Schreibe die folgenden Zeilen unverändert ab, beginnend mit der Zeile, die "coordinates (84, 437)." enthält, und endend mit der Zeile, die "funnel-title: Sales Funnel - Conversion Rate Tracking is" enthält.

***** Datenbereich *****

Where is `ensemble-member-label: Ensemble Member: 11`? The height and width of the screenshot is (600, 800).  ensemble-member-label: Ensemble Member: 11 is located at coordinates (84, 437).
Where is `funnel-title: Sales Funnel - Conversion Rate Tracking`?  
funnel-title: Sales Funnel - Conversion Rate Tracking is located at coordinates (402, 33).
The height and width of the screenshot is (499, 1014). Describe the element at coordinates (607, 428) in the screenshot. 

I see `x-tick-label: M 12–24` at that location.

*****
***** Datenbereich *****

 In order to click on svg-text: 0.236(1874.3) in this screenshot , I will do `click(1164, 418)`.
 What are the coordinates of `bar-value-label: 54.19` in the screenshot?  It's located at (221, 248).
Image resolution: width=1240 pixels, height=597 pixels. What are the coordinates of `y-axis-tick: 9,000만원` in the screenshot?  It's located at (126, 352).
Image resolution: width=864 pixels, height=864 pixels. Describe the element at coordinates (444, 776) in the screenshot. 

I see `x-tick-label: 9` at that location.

*****
***** Datenbereich *****

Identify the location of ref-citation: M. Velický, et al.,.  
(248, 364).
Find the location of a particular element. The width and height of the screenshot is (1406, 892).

*****

* Antwort:
Where is `ensemble-member-label: Ensemble Member: 11`? The height and width of the screenshot is (600, 800).  ensemble-member-label: Ensemble Member: 11 is located at coordinates (84, 437).
Where is `funnel-title: Sales Funnel - Conversion Rate Tracking`?  
funnel-title: Sales Funnel - Conversion Rate Tracking is located at coordinates (402, 33).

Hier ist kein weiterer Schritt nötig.